原文:
ゲゲゲの家族
自分の妻と娘が書いた本がほぼ同時発売、しかもテーマは自分、てのはどんな気分なんでしょ。
●武良布枝『ゲゲゲの女房 人生は……終わりよければ、すべてよし!!』(2008年実業之日本社、1200円+税、amazon、
bk1)
●水木悦子『お父ちゃんと私 父・水木しげるとのゲゲゲな日常』(2008年やのまん、1200円+税、amazon、
bk1)
前者は、水木しげるの妻の自伝。後者は次女の書いたエッセイです。
水木しげるは自伝をいっぱい書いてますし、足立倫行による評伝もあるのですが、家族に見せる水木しげるとなるとこれはまた別です。生の姿が登場してます。
今やすっかり自然体のように見える水木先生も、かつては
読者やファンに対しては意識して「水木しげる」の役を演じなければならないと思うようになっていた(『ゲゲゲの女房』)
そうですから、やっぱりこれらの本に書かれてる水木しげるは貴重ですね。
これまでも知られていたいろんなエピソードが示すように、水木先生、奇人です。しかし偉人が奇人であるのは当然で、だからこそそのひとの書いた本を読むのだし、そのひとのことを書いた本がおもしろい。
仕事も生活も、徹底してワンアンドオンリーのひとですねえ。

提示資料:
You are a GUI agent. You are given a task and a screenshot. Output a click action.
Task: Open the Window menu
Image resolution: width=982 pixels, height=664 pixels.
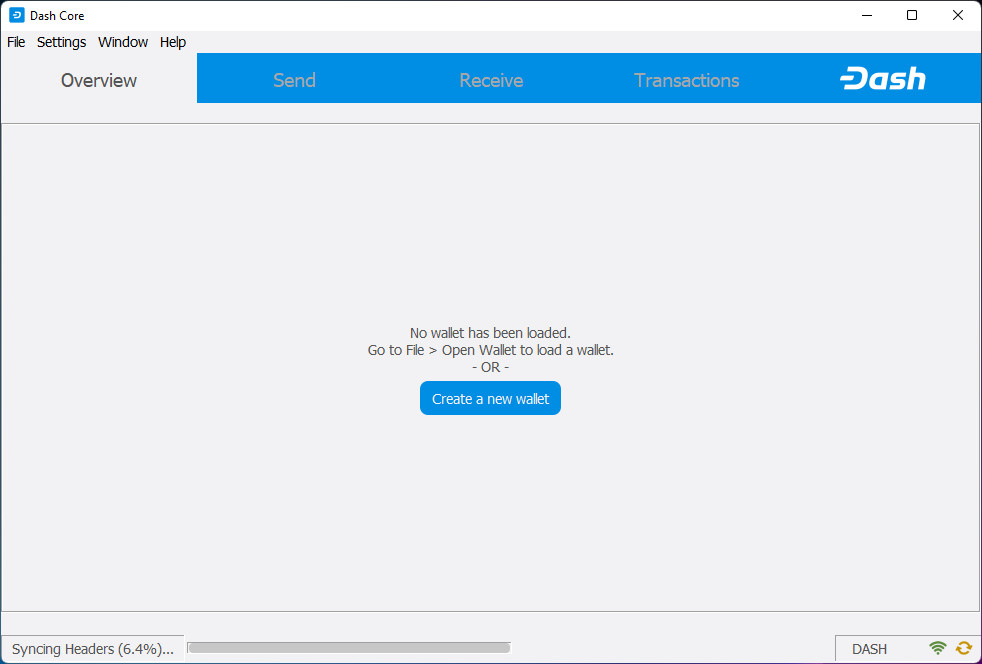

課題:
[A] 水木しげるの家族の本を紹介する文章について、次の(i)〜(iii)がそれぞれ文章の内容と合っているかを「はい」か「いいえ」で答え、判断の根拠となる箇所を文章からそのまま引用してください。
(i) 『ゲゲゲの女房』は、水木しげるの娘が書いたエッセイである。
(ii) 水木しげるについては、足立倫行による評伝も書かれている。
(iii) 筆者は、水木先生は奇人ではないと述べている。
[B] 水木しげるの家族の本を紹介する文章の最後の文に続けて、その先を書き継いでください。

解答:
[A]
(i) いいえ。「前者は、水木しげるの妻の自伝。」
(ii) はい。「足立倫行による評伝もある」
(iii) いいえ。「水木先生、奇人です。」

[B]
ふたつの本でエピソードがダブってることもあって、似た読後感です(アタリマエか)。『お父ちゃんと私』の著者、水木悦子は1966年生まれでわたしよりずいぶん年下のはずですが、逆に年上に思えてしまうくらい、家庭内が昔ふうでのんびりしている。水木家の時間はわたしの生きた時間とはずれて流れてる感じがしてなりません。
ちょっとおどろいたエピソード。
●東映が「墓場の鬼太郎」アニメ化を申し入れたとき、映画にするかテレビにするかを聞かれた水木しげるは、迷わずテレビを選びました。「一年でも二年でも、飯が長く食えるほうがいいからだ」(『ゲゲゲの女房』)
●「鬼太郎」が「墓場」というタイトルのため、アニメ化企画が頓挫しているとき、少年マガジン連載マンガのテーマソングを作る企画が立ち上がりました。このとき作られたのが水木しげる作詞の「ゲッゲッ、ゲゲゲのゲ」というあの歌(いずみたく作曲、熊倉一雄歌)。この歌の評判が良くアニメ化が再始動しますが、タイトルを「ゲゲゲの鬼太郎」に変更したのも水木しげるの発案だったとのこと。(『ゲゲゲの女房』)
●水木しげるがゲーテに傾倒してたのは他の著作にも書かれていましたが、ゴーギャンやムンクにもずいぶんくわしい。(『お父ちゃんと私』)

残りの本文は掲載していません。